Die Warnungen des türkischen Außenministeriums an in Deutschland lebende Türken sind ein weiteres Beispiel für die Anmaßungen, mit denen Präsident Erdogan versucht, einen Keil zwischen die Türkei und Europa zu treiben. Seine „Warnungen“ klingen überdies für die betroffenen türkischen Mitbürger eher wie eine Drohung. Es drängt sich der Verdacht auf, dass hier lebende türkische Staatsbürger damit rechnen müssen, dass sie für ihre offen in Deutschland vorgetragene politische Meinung vielleicht Schwierigkeiten zu befürchten haben, wenn sie in die Türkei reisen.

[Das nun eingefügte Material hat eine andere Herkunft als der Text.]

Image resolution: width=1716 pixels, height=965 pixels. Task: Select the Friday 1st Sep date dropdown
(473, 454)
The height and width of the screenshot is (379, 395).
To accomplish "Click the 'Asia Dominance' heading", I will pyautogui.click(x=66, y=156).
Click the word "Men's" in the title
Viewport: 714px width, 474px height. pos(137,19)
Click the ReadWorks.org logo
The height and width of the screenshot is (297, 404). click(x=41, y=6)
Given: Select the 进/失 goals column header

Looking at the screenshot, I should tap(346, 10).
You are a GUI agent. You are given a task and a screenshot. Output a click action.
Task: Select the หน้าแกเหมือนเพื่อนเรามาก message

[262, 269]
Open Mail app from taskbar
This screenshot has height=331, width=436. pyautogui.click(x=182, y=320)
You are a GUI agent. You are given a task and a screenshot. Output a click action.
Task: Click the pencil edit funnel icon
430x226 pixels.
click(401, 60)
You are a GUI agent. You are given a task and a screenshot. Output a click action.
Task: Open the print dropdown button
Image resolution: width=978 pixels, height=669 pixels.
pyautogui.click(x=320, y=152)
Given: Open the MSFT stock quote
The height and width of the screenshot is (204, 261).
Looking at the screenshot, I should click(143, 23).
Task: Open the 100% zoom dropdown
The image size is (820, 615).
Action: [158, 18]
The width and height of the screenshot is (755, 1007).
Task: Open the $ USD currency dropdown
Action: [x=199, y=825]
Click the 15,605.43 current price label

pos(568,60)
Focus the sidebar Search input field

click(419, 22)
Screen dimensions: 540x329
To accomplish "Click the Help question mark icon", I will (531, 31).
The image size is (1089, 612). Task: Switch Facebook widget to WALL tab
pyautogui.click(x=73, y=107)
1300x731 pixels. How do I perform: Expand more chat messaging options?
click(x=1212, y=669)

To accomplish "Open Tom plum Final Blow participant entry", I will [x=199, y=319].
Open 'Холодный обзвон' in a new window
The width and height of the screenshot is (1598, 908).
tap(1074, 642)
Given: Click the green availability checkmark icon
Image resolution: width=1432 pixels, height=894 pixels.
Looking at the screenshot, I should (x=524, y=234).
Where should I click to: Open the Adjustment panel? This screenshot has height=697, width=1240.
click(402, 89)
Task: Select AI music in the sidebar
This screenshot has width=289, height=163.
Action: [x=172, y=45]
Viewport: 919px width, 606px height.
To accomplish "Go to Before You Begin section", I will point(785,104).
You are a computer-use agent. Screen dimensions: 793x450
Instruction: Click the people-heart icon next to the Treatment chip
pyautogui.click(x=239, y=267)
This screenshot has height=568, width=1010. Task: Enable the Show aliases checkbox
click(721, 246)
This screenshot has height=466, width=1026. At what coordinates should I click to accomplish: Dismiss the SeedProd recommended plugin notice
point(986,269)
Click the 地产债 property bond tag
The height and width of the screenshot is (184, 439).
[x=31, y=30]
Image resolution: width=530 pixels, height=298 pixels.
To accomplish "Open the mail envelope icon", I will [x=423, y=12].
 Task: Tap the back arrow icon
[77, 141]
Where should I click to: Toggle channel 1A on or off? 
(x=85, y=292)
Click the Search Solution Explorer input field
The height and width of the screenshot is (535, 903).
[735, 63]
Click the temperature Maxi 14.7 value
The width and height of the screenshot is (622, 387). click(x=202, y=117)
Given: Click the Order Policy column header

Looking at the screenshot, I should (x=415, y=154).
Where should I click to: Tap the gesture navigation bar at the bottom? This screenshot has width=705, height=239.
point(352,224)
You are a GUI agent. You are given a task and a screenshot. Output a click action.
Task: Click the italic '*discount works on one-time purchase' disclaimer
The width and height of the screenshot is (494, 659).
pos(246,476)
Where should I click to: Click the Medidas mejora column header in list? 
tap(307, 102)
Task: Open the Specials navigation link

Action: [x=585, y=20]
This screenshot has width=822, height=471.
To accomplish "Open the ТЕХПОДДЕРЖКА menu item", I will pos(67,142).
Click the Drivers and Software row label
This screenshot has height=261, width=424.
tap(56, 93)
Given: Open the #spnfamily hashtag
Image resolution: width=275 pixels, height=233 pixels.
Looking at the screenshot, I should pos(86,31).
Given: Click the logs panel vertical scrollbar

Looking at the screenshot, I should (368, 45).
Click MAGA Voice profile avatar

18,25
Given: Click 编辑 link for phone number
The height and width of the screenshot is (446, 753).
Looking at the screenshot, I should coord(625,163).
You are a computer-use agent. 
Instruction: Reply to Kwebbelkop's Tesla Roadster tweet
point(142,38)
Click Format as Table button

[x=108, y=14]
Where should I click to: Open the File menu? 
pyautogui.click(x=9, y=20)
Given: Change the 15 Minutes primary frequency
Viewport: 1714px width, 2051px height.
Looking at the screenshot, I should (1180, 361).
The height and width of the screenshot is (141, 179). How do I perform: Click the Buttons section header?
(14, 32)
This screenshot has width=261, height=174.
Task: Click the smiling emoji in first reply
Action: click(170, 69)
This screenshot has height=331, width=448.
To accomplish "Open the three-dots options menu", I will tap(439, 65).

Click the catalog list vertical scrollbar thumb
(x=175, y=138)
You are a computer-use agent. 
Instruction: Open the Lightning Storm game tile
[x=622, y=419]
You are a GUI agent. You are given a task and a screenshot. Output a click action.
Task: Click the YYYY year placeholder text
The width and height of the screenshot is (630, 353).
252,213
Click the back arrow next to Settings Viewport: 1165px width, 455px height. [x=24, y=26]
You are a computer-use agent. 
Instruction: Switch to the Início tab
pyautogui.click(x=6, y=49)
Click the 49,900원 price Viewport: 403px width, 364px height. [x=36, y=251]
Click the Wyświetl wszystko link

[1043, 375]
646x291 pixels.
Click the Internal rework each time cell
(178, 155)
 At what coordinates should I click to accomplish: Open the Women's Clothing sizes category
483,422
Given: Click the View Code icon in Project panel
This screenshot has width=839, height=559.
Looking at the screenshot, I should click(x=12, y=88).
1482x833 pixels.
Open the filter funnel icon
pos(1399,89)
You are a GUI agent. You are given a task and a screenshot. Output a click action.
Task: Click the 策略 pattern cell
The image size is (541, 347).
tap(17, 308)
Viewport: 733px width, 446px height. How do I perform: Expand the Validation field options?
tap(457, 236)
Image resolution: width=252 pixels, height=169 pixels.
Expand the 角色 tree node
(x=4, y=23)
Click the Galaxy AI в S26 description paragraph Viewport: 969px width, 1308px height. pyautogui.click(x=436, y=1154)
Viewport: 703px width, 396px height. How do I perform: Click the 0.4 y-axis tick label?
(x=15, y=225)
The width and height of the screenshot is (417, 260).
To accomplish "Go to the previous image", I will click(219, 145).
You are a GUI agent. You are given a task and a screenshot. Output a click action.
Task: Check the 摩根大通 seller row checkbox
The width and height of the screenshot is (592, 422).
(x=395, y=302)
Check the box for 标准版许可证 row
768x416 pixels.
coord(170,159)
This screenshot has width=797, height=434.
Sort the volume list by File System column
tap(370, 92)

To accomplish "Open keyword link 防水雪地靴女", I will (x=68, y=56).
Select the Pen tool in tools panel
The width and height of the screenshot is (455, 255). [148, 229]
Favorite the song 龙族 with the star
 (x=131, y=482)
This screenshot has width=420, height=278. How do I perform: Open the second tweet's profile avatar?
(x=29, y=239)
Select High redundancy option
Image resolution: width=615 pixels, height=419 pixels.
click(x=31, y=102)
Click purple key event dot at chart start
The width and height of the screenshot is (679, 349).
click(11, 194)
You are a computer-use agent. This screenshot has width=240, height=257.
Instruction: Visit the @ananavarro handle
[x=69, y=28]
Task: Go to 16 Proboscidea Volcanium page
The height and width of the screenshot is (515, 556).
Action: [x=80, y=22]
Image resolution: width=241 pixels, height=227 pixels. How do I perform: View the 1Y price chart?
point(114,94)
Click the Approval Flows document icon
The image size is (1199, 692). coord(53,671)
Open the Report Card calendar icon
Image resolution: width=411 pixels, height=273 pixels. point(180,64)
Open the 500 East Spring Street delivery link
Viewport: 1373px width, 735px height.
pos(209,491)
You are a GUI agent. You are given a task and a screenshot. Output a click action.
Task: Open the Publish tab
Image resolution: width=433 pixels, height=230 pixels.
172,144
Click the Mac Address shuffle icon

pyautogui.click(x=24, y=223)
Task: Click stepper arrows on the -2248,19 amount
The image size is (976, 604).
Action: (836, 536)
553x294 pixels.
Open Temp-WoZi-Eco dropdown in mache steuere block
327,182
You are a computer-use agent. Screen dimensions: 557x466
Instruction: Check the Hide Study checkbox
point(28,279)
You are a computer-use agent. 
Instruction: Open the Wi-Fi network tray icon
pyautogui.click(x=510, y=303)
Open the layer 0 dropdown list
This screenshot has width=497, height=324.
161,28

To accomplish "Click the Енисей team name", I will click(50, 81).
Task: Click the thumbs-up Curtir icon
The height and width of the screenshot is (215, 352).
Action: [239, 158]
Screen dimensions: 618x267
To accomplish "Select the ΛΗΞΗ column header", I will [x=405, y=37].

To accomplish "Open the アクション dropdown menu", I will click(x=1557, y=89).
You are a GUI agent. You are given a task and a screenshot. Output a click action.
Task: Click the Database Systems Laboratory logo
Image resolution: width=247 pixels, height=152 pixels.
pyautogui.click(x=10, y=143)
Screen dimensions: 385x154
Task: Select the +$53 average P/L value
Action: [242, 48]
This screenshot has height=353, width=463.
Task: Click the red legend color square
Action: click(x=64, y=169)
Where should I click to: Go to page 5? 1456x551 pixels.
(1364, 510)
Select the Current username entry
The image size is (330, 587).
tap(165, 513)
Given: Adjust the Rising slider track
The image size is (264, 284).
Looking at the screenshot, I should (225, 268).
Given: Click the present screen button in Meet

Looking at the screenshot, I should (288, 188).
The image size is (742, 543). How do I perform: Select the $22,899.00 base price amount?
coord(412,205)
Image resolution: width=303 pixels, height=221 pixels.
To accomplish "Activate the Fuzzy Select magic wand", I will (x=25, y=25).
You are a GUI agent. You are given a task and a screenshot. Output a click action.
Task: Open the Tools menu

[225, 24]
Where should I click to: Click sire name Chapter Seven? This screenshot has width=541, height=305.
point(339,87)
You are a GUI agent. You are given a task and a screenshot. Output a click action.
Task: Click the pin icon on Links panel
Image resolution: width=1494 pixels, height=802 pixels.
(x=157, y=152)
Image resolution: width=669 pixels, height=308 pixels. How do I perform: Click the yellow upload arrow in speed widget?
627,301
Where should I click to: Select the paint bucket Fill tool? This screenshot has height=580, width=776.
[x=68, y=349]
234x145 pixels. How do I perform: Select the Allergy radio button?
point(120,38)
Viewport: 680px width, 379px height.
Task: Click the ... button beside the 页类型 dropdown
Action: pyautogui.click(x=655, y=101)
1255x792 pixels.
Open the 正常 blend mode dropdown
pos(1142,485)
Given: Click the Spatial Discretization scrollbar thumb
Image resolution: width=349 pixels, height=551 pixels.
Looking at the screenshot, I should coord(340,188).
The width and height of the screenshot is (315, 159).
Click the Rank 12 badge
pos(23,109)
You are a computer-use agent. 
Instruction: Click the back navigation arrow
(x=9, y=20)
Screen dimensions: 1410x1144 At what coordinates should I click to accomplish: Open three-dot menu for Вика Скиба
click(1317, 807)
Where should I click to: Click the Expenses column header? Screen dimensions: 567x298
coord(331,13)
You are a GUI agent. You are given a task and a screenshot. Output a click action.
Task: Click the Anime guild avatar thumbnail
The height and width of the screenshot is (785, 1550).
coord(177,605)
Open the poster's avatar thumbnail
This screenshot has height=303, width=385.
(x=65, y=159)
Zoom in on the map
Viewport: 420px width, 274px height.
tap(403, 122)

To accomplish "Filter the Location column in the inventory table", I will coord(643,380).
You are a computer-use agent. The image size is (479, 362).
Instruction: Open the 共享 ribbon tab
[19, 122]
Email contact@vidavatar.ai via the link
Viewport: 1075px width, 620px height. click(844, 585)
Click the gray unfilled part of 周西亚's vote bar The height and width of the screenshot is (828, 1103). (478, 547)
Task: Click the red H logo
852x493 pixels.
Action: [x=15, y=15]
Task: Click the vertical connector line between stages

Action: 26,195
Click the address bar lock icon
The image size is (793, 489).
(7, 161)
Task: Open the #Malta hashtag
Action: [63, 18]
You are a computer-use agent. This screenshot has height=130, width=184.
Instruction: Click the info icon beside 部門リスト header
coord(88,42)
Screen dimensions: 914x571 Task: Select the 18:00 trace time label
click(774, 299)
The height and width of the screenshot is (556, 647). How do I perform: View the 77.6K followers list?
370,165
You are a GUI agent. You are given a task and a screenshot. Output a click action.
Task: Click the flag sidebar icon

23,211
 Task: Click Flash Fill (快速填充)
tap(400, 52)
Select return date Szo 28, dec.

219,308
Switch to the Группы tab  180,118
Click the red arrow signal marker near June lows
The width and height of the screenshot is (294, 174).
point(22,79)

In Deutschland und der EU gilt, dass jeder seine Meinung ohne Furcht friedlich öffentlich äußern kann. Das ist in der Türkei derzeit nicht so. Je weiter sich die Türkei von deutschen und europäischen Rechtsnormen entfernt, desto leichter glaubt Erdogan seine Macht im Inneren zu festigen. Deshalb sollten wir dieses Spiel nicht mitspielen und weiterhin mit Besonnenheit auf jede neuerlichen Versuch einer Eskalation des Streits reagieren, auch wenn dies immer schwerer fällt. Erdogan hätte aber sein Ziel erreicht, wenn die EU ihrerseits das Tischtuch zur Türkei zerschneiden würde. Soweit sollte es nicht kommen.